We’ve touched on this subject already, but a more detailed look at the types – “classes” – of objects R uses is worthwhile.
There are several functions that you will seldom – if ever – use in a script, but that can come in very handy in the console when writing and debugging your code. To illustrate, we’re going to use part of the web_data
data that gets used throughout this site. This data looks like this:
date | channelGrouping | deviceCategory | sessions |
---|---|---|---|
2016-01-01 | (Other) | desktop | 19 |
2016-01-01 | (Other) | mobile | 112 |
2016-01-01 | (Other) | tablet | 24 |
2016-01-01 | Direct | desktop | 133 |
2016-01-01 | Direct | mobile | 345 |
2016-01-01 | Direct | tablet | 126 |
The str()
function provides the “structure” of an object. In addition to providing the class of the entire object and, as applicable, each component of the object, it includes some of the actual data within the object. As such, it can really be your go-to function, once you’re used to reading the output.
str(web_data)
## 'data.frame': 5732 obs. of 4 variables:
## $ date : chr "2016-01-01" "2016-01-01" "2016-01-01" "2016-01-01" ...

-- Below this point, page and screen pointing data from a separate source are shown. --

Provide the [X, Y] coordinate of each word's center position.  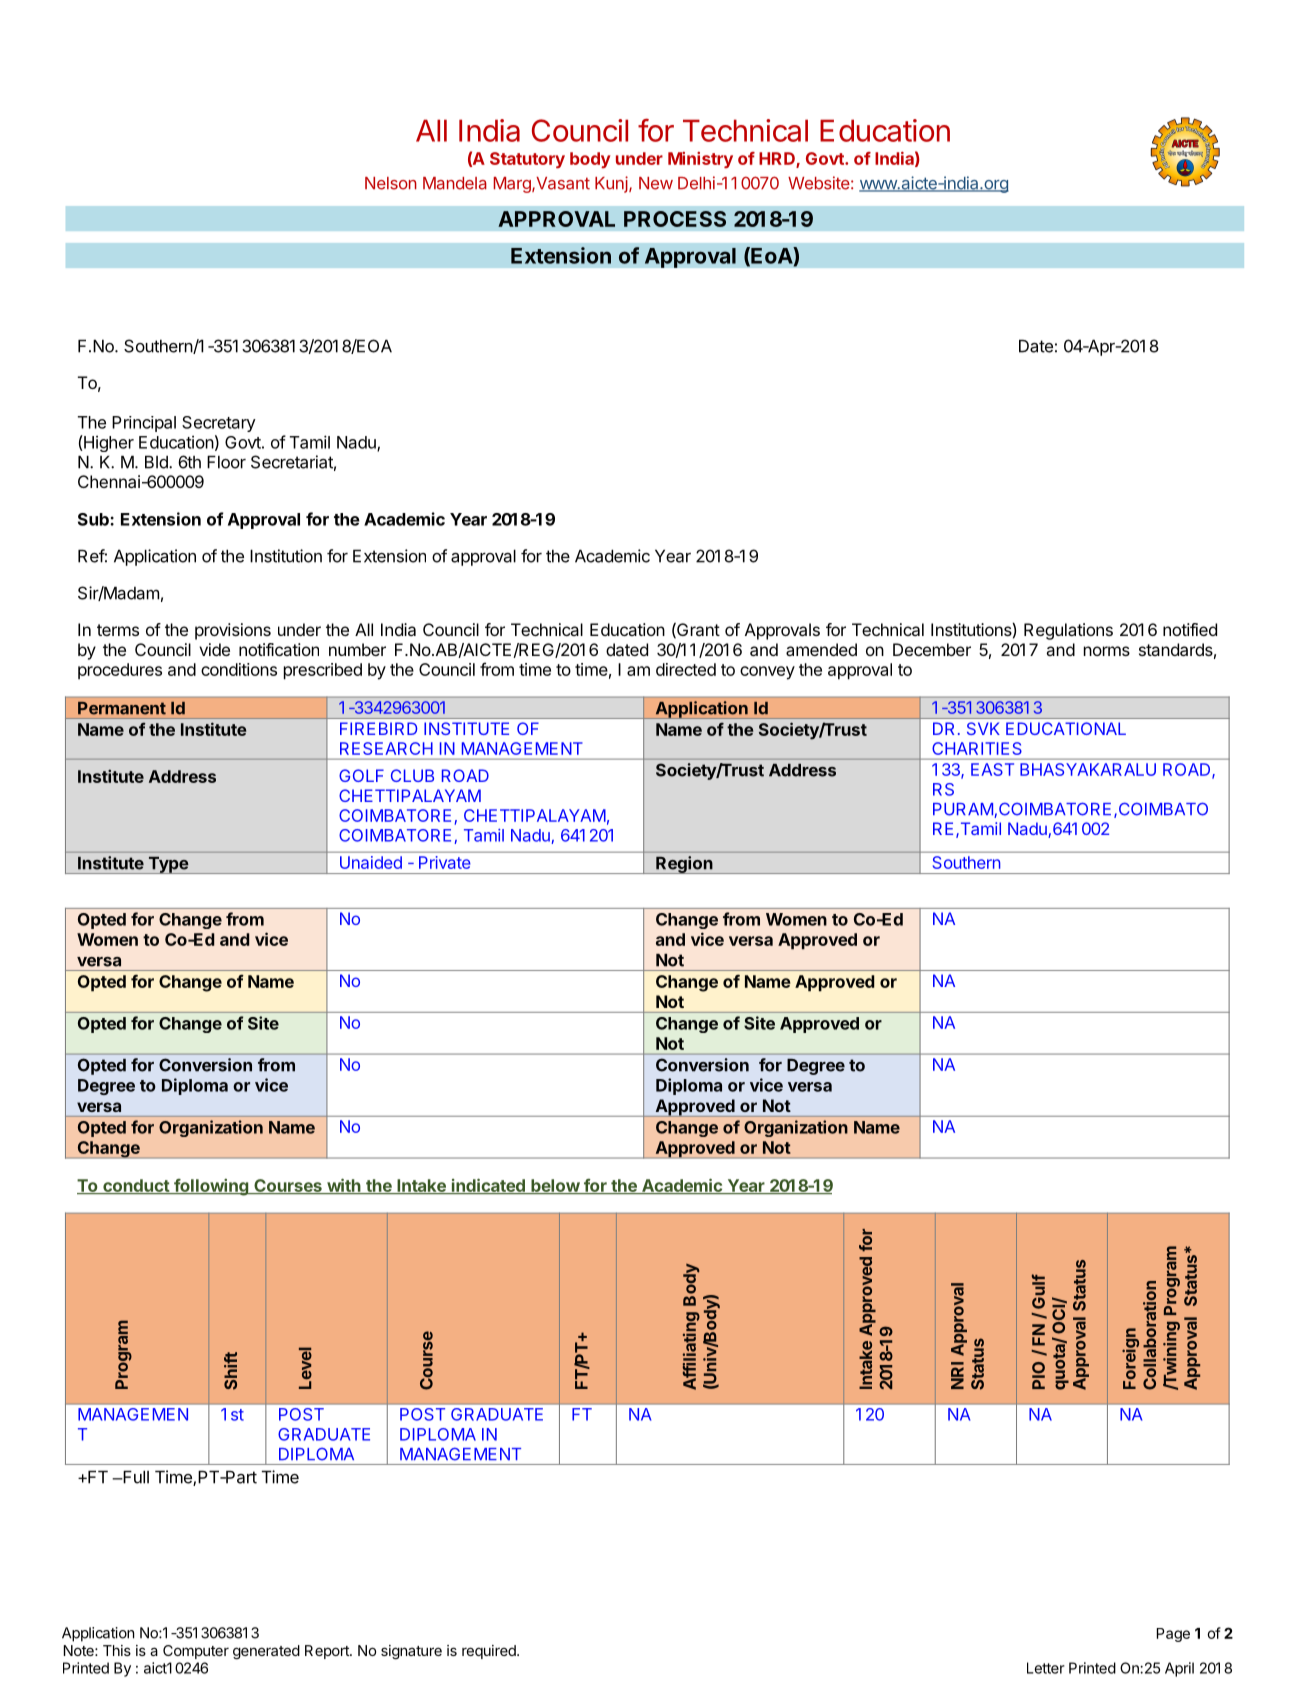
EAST [992, 769]
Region [684, 865]
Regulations [1068, 631]
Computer [196, 1652]
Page [1173, 1635]
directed [686, 669]
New [656, 183]
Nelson [391, 183]
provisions [233, 631]
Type [168, 865]
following [211, 1187]
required [490, 1652]
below [555, 1186]
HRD [778, 159]
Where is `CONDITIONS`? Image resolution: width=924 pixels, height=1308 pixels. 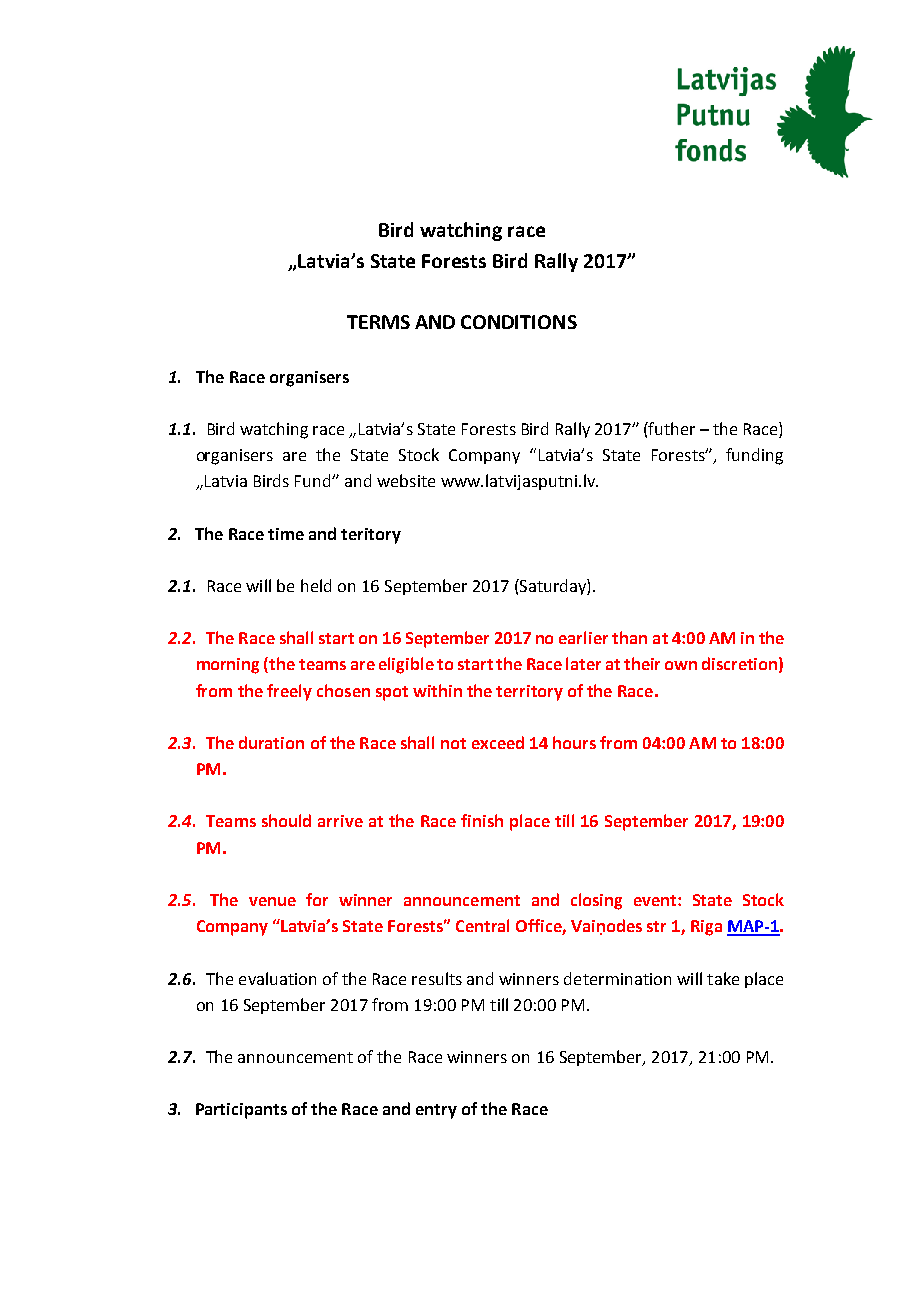 CONDITIONS is located at coordinates (519, 322).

## $ channelGrouping: chr "(Other)" "(Other)" "(Other)" "Direct" ...
## $ deviceCategory : chr "desktop" "mobile" "tablet" "desktop" ...
## $ sessions : int 19 112 24 133 345 126 307 3266 1025 17 ...
What this output is saying is that web_data
is a “data frame,” and then it provides the class for each column of data within the data frame, as well as a few sample values.
The class()
function provides just the class of the specified object. Let’s see what that looks like for web_data
:
class(web_data)
## [1] "data.frame"
Notice how this is just a subset of what was returned by str()
– it doesn’t get into the weeds of the underlying data within the overall object. In this case, it just tells you that, overall, web_data
is a data frame.
Without worrying too much about the syntax (we’ll get to that very shortly), note that we can check the class of something inside the object. Let’s check the class for the sessions
column in the data:
class(web_data$sessions)
## [1] "integer"
Can you find this same information in the str()
output above?
You may be asking, “Why would I ever use class()
?” The answer is really that, as you get more complex objects (data), the str()
function can start to return a lot of information. If you’re really interested in determining the class of something deep inside a complex object, class()
can be more concise and preferable.
This topic is inherently circular, in that we’ve introduced different classes without actually explaining what they are. That’s what we’ll do now (but we’ll use class()
function to inspect sample data as we go, which is why we had to cover it first!).
There are many different types of classes, and you can make your own, so this is not a definitive list, but it will cover the major ones:
The numeric class is simply a number like 1 2 3
. Sometimes this will show up as integer
(no decimals), and sometimes this will show up as double
(has decimals). R will pick which one is appropriate, but you can force one or the other by using the as.integer()
and as.double()
functions (with the authors of this site cannot recall ever using, but, the fact that their assumptions that these functions existed – and what they were named – bore out as true was gratifying).
The metrics from your web analytics platform will almost always arrive as numeric class objects.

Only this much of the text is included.